Lewan says he attacked each day like it was a new opportunity to get better, even the days when he didn't want to get out of bed because he was hurting. Lewan said he kept a journal where he'd log what he wanted to accomplish every day. That helped him reset and get through some of the down periods.

As the Titans enter their third week of camp, Lewan says he feels like the same person he was before the knee injury. A lot of that comes from what he calls "an amazing" team that he put together to help him through the rehab process.

His workload has steadily increased to the point where he's taking reps in the team period and going full tilt. Initially, Lewan's reps would conclude on contact. Now it's all the way through the whistle.

Having missed so much time, Lewan is eager to get back on the field. But he has trust in the coaching and training staff to bring him along at the correct pace so he can be ready to go for the season opener against the Arizona Cardinals. There was a time when perhaps things wouldn't have gone so smoothly.

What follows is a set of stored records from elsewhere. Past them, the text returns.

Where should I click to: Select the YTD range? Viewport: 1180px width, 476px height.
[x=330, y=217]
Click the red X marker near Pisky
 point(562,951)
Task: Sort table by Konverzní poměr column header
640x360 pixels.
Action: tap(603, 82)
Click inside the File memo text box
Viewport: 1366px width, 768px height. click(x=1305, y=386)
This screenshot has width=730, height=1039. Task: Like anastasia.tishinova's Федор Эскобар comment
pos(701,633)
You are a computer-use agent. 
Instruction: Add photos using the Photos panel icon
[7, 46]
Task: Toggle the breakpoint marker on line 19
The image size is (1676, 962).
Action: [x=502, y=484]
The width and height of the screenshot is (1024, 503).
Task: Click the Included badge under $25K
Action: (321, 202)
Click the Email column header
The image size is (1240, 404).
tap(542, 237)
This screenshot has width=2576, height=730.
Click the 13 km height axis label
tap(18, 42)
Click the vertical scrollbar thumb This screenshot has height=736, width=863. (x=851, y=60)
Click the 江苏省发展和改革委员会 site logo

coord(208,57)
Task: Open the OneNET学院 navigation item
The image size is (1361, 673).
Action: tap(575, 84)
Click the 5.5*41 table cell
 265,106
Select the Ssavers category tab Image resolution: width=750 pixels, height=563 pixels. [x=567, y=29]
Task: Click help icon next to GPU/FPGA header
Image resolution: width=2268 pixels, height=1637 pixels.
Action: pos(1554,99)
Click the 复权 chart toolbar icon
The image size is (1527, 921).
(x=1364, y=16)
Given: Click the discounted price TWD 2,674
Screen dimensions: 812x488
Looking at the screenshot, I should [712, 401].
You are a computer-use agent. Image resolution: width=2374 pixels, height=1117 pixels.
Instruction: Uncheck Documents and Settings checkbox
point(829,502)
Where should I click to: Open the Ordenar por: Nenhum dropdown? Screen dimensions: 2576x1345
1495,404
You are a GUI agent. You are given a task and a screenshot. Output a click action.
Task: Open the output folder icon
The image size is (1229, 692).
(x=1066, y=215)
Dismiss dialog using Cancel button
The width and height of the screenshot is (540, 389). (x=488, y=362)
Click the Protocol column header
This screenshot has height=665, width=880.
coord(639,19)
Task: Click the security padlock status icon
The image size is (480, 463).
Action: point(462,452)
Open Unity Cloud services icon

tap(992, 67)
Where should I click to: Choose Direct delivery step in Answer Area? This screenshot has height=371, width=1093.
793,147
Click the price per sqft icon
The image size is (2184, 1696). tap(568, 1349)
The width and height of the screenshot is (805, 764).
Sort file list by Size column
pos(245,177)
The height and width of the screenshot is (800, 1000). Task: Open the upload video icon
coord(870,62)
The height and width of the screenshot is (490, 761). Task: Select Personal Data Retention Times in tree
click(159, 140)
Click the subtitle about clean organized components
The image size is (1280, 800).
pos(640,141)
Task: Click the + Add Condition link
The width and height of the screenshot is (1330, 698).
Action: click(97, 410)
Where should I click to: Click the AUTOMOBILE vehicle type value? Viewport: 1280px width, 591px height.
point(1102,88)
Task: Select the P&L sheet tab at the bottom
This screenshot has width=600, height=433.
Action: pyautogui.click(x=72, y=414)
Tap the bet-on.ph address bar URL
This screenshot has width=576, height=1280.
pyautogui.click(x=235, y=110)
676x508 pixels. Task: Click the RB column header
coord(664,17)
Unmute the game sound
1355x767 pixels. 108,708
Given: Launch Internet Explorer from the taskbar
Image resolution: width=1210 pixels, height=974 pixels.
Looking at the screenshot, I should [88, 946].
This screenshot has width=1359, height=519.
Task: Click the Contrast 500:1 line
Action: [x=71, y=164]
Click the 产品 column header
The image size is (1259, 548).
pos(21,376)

Carter and Lewan didn't exactly hit it off when the two started working together in 2018. Carter admits he came in full of "piss and vinegar" to set a tone with the group. Lewan said there was some resistance, but ultimately Carter has helped elevate his game to another level.

"You go from a guy like [former Titans O-line coach] Russ Grimm, who's a relaxed guy, the type that maybe would have a beer in the morning," Lewan said. "Keith is a high-strung dude. It's a big change. I've never done a good job with authority, and he's definitely an authority figure, so that was a hard thing for me to handle. But I really appreciate Keith and what he's done for this team, especially this offensive line."

Now Lewan and Carter have an excellent relationship to the point where the veteran tackle is a player the coach relies upon to reinforce executing specific techniques and bringing energy to practice.

Lewan can be heard cheering on players and talking trash with the defense. There's a different emotional level when Lewan is on the field.

That stems from when Lewan was in high school playing nose tackle. He posted a video on YouTube of himself playing, thinking it would get him a scholarship. Instead, it brought criticism from a teammate, who said he goes hard only every once in a while.

Lewan vowed to never have his effort questioned again. He wants his energy to rub off on his teammates.

"It's juice, man," Lewan said. "You have millions of people watching, and you have an opportunity to put something on film that everyone around the league is going to judge you for. I love playing football and taking a guy and throwing him to our sidelines and dudes get hyped up."